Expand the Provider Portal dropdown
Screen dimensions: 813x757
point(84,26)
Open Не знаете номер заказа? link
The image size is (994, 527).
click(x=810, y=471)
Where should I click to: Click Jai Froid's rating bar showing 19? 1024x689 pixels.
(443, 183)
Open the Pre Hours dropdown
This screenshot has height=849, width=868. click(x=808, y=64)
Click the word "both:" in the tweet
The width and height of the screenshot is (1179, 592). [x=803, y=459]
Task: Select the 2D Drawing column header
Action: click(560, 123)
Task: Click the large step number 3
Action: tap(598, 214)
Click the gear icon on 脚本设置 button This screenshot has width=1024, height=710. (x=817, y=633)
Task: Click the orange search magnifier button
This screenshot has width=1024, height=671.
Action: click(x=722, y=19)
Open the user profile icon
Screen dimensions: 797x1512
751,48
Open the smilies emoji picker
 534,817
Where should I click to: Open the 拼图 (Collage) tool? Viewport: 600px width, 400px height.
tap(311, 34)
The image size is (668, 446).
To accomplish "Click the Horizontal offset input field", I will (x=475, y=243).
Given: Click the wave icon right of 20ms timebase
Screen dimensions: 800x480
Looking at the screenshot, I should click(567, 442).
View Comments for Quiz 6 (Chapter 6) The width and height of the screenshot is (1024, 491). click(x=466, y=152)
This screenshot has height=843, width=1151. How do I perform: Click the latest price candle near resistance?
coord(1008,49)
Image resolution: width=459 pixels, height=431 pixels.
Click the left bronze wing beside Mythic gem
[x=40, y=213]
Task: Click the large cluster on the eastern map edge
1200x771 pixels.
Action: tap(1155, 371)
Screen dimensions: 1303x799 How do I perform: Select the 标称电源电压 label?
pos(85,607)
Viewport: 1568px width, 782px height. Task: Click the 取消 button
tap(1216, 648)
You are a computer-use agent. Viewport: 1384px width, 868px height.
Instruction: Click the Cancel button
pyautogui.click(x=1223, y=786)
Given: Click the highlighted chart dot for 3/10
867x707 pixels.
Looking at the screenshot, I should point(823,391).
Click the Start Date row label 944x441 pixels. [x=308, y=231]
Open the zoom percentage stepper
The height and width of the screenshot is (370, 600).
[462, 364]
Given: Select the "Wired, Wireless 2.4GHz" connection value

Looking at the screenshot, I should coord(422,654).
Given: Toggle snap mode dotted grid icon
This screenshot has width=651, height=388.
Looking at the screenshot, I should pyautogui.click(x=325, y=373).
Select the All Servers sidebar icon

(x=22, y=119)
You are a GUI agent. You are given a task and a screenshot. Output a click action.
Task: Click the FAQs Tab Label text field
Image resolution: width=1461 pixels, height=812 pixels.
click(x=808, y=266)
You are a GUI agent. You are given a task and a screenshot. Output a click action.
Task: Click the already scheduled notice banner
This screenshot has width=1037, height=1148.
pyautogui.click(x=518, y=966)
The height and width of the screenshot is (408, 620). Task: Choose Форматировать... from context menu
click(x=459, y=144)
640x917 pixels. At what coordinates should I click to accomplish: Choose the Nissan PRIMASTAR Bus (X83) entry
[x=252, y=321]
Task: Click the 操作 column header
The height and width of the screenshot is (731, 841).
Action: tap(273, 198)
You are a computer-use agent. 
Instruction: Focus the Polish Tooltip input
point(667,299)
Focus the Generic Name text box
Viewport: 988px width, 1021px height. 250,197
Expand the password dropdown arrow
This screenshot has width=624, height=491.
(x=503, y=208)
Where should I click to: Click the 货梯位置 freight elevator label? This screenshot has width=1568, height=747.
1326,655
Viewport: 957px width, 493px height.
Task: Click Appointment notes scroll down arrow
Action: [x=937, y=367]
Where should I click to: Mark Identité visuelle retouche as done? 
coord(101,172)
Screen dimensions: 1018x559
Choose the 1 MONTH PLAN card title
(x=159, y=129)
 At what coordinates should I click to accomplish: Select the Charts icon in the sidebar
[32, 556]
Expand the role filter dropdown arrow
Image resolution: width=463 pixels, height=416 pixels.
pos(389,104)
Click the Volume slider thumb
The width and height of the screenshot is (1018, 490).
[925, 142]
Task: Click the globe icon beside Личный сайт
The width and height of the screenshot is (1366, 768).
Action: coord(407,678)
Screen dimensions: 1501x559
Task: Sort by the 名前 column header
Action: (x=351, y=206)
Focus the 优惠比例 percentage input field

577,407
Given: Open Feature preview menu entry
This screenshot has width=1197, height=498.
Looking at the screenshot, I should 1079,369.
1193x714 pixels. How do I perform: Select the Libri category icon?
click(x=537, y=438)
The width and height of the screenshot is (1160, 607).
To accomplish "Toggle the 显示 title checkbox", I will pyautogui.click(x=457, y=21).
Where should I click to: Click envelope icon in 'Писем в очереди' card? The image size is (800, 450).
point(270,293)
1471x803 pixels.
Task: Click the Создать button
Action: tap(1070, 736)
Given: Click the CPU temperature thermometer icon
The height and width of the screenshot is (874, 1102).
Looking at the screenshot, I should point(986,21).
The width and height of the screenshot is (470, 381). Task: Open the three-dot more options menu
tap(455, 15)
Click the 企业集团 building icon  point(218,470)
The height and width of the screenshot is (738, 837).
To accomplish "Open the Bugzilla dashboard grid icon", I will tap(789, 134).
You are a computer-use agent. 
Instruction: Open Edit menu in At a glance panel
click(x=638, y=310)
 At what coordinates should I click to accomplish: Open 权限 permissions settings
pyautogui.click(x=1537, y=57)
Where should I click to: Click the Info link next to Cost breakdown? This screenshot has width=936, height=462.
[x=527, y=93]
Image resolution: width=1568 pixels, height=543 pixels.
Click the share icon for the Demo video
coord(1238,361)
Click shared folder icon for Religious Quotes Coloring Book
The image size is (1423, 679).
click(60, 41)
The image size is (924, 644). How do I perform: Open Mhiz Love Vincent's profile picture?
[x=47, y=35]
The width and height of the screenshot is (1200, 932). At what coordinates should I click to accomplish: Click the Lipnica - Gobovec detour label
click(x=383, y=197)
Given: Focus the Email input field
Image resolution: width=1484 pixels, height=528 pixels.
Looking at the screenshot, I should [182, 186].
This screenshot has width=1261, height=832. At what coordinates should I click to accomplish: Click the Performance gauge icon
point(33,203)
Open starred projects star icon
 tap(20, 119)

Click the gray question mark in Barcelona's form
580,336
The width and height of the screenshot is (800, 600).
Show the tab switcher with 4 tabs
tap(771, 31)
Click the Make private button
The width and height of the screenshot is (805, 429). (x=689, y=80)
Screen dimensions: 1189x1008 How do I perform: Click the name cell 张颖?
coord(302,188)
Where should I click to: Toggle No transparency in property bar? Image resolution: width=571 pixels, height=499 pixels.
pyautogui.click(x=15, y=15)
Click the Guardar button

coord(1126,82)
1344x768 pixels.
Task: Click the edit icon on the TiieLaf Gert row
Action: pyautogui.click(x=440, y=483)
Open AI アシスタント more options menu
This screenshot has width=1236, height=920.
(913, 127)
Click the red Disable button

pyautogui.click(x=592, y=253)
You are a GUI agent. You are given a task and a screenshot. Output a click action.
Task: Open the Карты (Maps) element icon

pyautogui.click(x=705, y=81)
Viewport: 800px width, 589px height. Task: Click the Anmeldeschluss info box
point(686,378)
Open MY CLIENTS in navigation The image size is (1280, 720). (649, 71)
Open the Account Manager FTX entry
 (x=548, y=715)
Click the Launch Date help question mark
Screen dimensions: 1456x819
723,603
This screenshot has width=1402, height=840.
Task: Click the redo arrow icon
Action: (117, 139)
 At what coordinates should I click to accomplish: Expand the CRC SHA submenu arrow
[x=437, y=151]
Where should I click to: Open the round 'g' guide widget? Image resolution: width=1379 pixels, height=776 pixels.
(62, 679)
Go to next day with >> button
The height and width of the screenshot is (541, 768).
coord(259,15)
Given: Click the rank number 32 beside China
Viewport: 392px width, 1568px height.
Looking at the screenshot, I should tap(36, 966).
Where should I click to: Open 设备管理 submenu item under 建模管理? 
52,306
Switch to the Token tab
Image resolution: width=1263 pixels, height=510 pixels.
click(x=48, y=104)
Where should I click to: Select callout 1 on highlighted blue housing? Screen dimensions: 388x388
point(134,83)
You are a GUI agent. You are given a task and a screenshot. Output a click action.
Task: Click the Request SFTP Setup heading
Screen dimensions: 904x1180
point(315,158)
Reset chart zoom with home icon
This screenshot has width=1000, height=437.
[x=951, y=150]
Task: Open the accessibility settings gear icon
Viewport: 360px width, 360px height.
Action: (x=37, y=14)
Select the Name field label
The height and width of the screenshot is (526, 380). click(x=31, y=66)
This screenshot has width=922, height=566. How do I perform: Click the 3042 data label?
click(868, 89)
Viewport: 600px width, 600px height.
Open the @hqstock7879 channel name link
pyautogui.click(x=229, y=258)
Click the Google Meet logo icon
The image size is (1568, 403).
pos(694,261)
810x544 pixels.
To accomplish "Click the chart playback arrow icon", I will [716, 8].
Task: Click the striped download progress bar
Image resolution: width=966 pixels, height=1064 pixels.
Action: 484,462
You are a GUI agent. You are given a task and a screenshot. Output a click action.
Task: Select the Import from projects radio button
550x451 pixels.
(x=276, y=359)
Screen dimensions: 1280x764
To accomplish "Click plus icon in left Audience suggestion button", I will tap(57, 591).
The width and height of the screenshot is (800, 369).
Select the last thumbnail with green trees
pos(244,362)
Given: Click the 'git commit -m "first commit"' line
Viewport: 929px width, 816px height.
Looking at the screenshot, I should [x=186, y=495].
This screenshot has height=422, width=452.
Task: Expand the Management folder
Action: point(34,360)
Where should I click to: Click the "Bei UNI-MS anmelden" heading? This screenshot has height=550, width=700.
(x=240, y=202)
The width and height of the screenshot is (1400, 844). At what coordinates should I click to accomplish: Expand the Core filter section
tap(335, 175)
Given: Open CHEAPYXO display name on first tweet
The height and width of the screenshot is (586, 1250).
══════
Exercise objective
Show the lines of the data that hold the word "first".

Answer to the problem
Given: Click the 'git commit -m "first commit"' line
Given: Open CHEAPYXO display name on first tweet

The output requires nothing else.